* [WORK INSTRUCTIONS]
Give every line of the listing word for word, beginning at the first and including the line with "The height and width of the screenshot is (440, 660)." as the last.

* [GIVEN INFORMATION]
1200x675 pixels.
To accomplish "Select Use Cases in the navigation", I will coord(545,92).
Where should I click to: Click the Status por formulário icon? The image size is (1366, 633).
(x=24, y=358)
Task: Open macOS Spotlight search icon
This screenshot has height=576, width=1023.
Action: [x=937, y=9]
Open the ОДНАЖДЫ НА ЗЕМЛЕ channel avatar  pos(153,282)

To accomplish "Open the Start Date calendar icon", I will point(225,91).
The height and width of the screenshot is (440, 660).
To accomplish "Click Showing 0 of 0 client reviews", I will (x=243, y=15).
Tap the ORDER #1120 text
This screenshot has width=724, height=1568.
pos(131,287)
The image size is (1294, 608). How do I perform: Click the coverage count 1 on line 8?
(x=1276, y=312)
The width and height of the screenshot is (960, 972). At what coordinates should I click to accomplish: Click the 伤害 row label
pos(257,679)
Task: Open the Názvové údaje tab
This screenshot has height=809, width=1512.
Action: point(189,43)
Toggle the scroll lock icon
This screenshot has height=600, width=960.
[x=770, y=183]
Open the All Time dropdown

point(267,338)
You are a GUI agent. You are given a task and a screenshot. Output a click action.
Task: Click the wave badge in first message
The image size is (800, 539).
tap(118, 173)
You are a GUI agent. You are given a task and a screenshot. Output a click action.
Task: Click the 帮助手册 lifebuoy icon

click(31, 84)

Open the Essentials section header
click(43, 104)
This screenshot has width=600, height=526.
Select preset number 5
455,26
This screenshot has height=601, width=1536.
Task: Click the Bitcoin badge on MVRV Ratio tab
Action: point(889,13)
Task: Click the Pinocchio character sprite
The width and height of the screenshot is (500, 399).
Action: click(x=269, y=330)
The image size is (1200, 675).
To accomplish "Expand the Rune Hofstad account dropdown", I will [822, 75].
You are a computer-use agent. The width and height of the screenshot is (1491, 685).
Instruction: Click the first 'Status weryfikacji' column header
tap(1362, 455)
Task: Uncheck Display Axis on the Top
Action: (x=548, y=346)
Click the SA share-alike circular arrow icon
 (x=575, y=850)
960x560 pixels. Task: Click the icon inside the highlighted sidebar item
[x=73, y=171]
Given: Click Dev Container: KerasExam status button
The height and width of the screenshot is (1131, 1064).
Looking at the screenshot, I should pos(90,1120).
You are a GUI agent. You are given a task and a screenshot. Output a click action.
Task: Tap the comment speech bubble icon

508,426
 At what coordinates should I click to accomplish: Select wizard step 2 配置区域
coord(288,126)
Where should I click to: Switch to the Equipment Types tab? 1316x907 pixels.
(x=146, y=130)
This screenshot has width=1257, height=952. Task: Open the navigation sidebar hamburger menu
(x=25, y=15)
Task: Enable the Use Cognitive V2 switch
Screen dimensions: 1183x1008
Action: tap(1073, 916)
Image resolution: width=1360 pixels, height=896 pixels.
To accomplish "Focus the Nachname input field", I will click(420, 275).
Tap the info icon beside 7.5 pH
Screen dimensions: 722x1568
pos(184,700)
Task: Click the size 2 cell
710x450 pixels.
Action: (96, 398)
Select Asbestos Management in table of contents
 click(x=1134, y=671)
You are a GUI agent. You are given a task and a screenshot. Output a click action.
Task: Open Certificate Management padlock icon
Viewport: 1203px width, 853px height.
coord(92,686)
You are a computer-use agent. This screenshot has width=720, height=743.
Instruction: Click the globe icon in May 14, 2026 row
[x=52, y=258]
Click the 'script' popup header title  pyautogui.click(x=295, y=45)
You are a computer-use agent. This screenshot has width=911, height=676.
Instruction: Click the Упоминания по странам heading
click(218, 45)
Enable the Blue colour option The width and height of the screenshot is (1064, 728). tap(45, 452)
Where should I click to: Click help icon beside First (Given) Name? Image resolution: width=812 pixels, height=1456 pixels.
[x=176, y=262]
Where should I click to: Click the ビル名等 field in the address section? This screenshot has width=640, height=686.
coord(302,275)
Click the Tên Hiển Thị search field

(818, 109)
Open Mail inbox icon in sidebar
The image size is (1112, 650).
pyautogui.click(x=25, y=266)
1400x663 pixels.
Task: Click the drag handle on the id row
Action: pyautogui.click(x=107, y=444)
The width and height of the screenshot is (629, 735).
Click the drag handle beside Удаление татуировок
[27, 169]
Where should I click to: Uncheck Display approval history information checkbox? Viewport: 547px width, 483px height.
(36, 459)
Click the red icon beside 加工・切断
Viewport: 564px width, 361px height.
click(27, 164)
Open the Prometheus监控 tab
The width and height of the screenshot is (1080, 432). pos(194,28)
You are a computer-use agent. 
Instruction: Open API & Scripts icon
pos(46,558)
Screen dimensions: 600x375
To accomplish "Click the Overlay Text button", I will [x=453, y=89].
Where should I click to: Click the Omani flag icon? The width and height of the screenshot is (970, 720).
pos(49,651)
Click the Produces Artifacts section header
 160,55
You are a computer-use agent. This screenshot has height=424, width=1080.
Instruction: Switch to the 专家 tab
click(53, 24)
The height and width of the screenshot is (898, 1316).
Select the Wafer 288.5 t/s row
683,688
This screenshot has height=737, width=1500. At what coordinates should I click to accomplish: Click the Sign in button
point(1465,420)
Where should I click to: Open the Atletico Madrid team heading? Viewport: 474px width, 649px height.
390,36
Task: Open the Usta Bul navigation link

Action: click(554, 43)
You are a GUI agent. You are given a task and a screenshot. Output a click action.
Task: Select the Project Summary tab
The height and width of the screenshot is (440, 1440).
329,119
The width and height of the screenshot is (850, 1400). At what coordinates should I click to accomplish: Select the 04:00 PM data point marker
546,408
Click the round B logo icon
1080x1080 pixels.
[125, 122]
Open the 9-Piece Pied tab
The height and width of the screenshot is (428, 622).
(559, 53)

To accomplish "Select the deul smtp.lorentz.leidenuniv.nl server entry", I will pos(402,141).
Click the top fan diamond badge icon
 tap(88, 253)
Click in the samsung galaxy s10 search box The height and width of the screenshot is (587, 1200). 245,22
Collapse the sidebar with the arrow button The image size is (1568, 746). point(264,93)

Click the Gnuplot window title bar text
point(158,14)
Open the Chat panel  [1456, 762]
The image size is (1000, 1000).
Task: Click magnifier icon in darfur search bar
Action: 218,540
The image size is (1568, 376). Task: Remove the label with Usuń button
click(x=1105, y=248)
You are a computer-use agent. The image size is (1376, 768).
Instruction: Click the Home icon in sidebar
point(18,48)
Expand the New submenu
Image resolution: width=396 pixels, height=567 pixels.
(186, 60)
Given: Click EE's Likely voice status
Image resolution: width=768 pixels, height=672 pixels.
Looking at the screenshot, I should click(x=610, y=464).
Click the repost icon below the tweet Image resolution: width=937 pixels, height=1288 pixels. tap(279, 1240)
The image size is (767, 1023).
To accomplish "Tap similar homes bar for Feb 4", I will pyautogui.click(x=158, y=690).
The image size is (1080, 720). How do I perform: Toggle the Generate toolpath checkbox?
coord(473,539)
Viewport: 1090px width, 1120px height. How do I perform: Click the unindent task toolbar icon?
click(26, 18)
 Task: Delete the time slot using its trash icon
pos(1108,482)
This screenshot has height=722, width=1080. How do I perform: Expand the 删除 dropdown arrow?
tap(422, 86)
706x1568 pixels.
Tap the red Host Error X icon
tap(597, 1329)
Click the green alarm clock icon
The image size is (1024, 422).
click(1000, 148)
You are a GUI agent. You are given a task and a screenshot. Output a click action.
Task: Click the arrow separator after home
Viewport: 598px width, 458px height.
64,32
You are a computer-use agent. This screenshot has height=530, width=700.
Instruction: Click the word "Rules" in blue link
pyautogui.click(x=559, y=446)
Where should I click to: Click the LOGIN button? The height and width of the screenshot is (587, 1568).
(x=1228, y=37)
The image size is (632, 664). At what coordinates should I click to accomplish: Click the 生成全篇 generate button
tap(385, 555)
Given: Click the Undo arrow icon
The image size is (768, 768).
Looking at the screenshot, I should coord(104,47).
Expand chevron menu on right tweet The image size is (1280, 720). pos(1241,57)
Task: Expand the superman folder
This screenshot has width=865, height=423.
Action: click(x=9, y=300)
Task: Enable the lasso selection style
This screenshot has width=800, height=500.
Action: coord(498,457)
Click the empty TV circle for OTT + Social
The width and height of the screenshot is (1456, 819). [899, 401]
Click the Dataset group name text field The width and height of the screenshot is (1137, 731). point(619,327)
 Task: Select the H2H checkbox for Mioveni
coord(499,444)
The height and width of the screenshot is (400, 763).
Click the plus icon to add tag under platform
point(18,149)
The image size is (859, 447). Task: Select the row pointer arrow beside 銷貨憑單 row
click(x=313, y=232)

* [EXPECTED ANSWER]
1200x675 pixels.
To accomplish "Select Use Cases in the navigation", I will coord(545,92).
Where should I click to: Click the Status por formulário icon? The image size is (1366, 633).
(x=24, y=358)
Task: Open macOS Spotlight search icon
This screenshot has height=576, width=1023.
Action: [x=937, y=9]
Open the ОДНАЖДЫ НА ЗЕМЛЕ channel avatar  pos(153,282)

To accomplish "Open the Start Date calendar icon", I will point(225,91).
The height and width of the screenshot is (440, 660).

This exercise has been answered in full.